Items from a data source:
===

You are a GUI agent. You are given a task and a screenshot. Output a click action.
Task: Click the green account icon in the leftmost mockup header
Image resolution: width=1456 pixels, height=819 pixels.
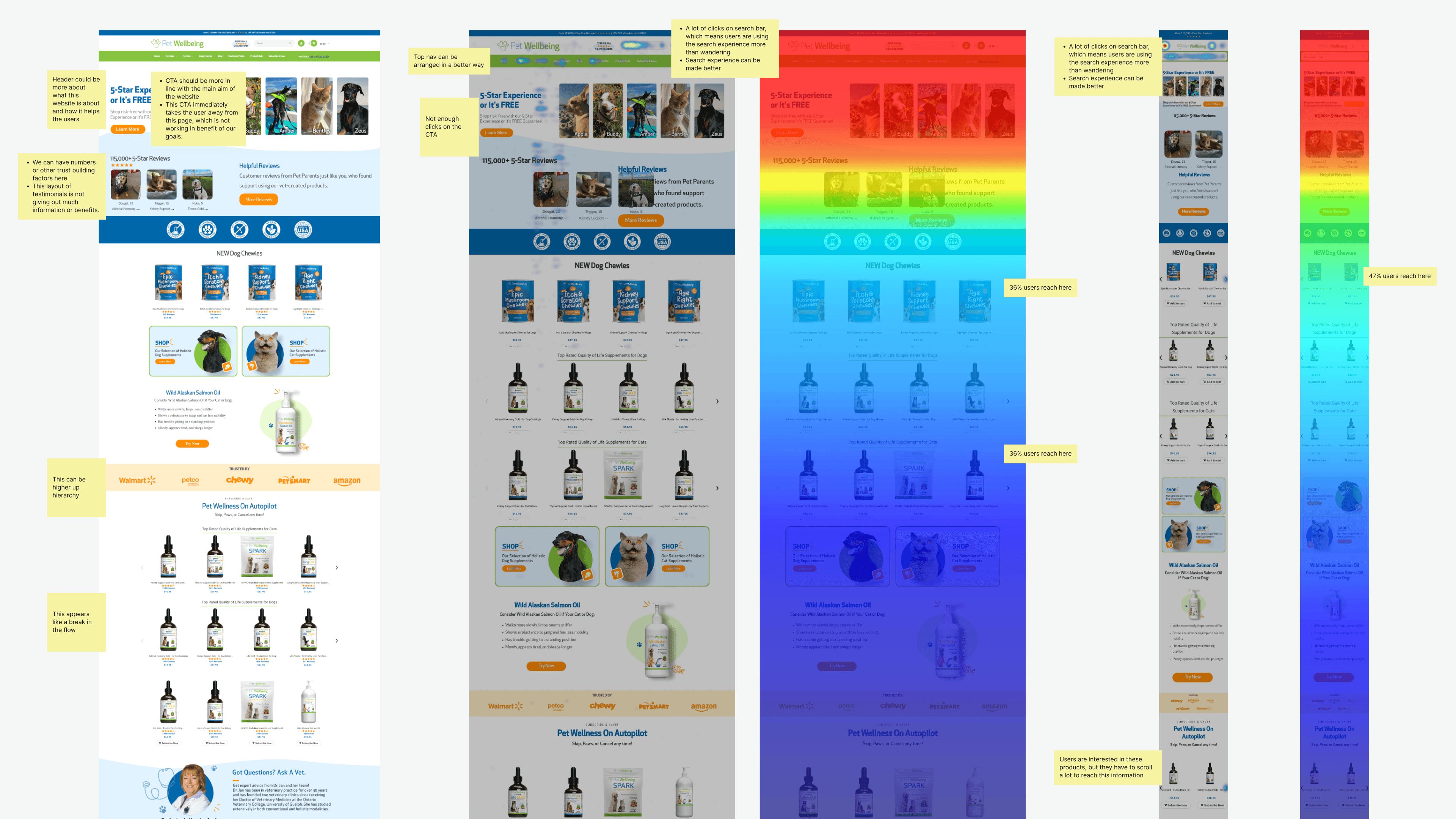click(x=301, y=44)
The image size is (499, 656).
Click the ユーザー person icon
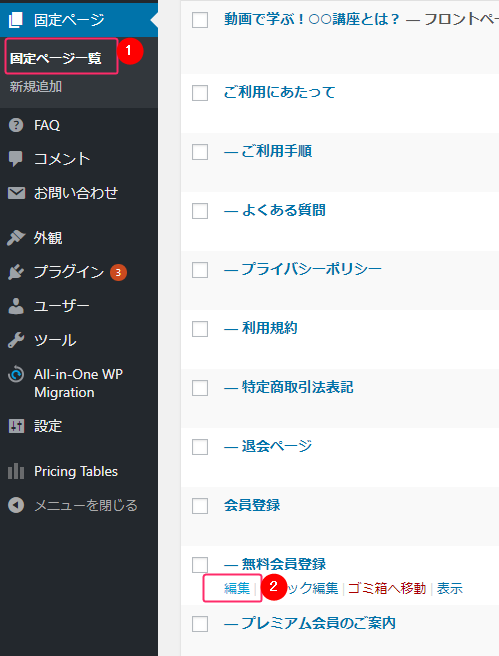coord(16,306)
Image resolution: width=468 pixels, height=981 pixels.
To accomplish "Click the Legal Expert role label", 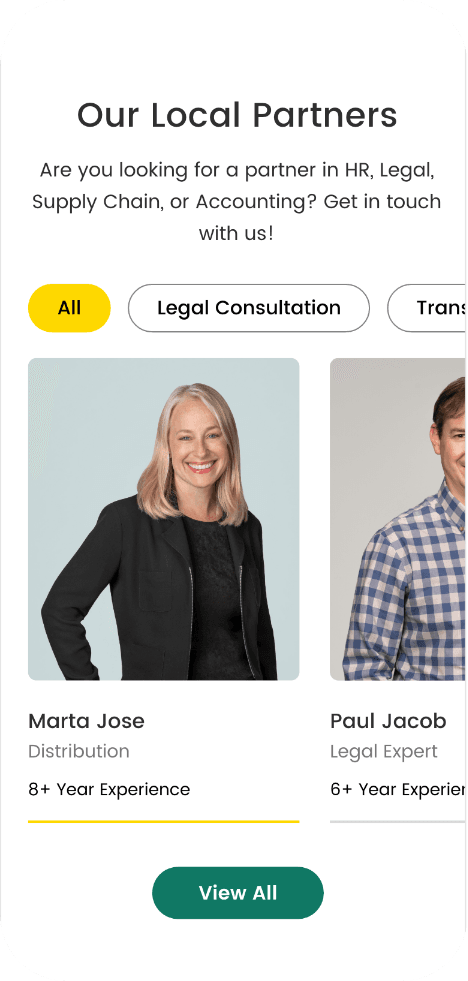I will coord(384,751).
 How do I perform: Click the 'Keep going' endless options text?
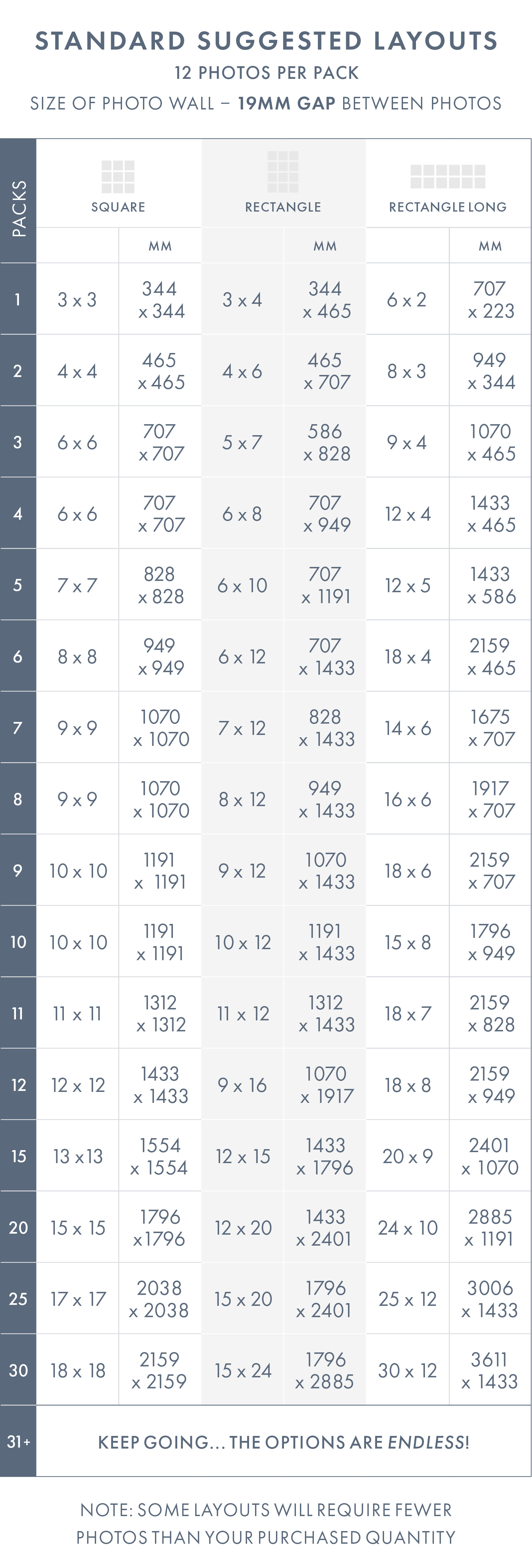283,1442
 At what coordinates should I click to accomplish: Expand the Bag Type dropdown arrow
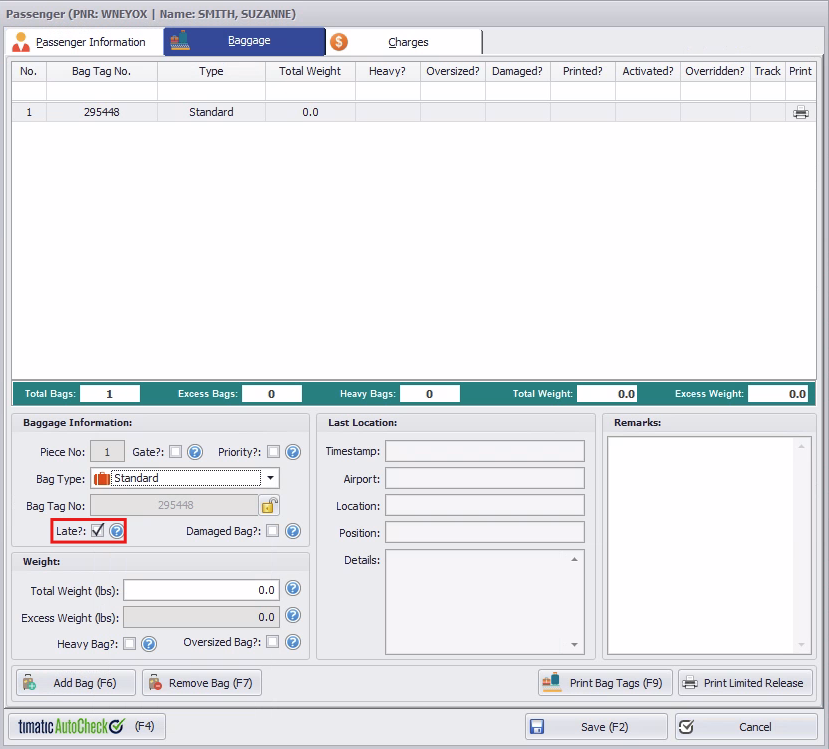click(x=270, y=478)
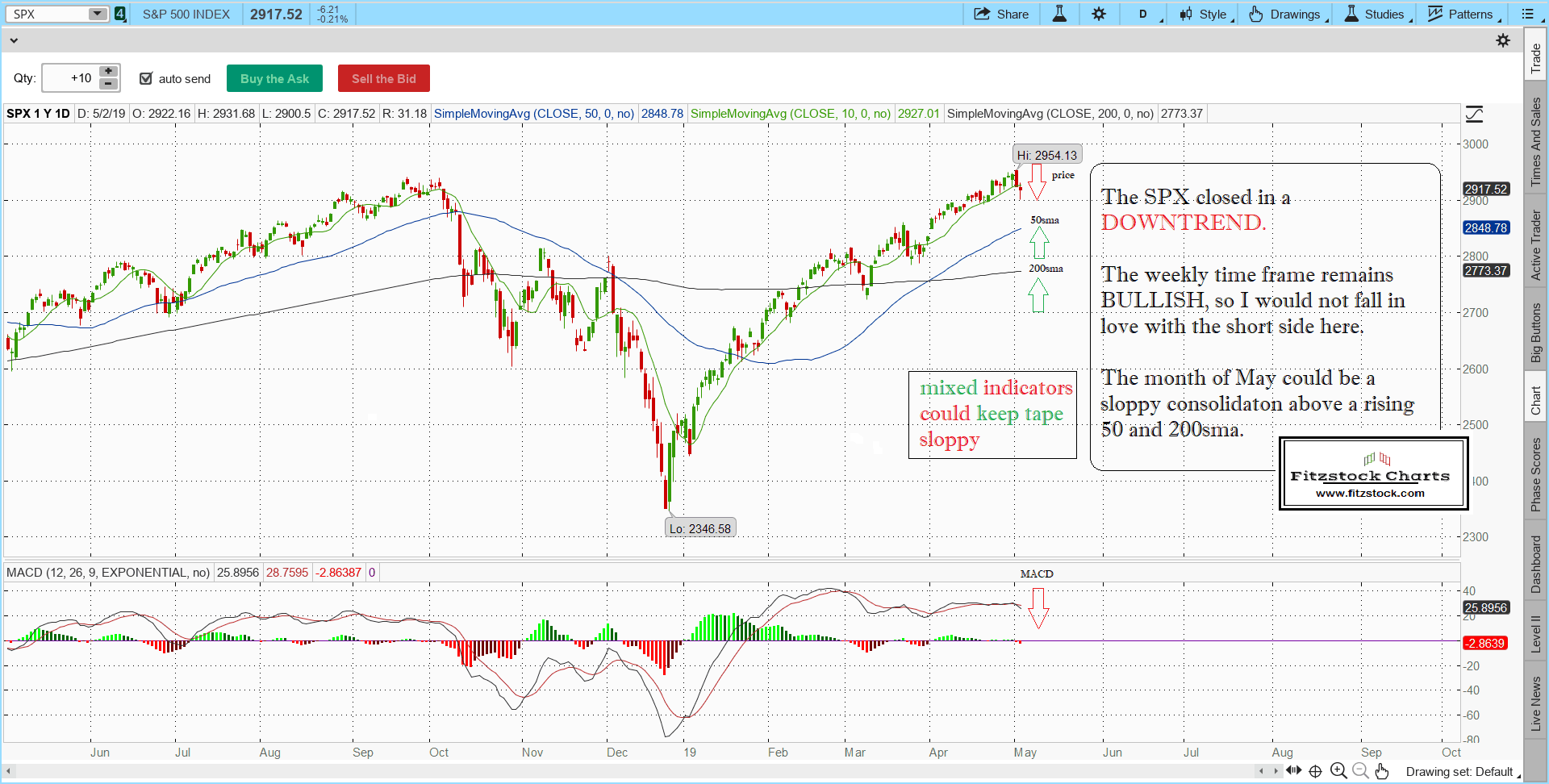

===

:: Given instruction ::
Rewrite the lines from the one containing "How do I perform: Click" through the end of the items, changing "dropdown" to "menu" and leaving everything else unchanged. Leave the pictures out of your answer.

:: Exercise response ::
 How do I perform: Click the 'Keep going' endless options text?
283,1442
 At what coordinates should I click to accomplish: Expand the Bag Type menu arrow
click(x=270, y=478)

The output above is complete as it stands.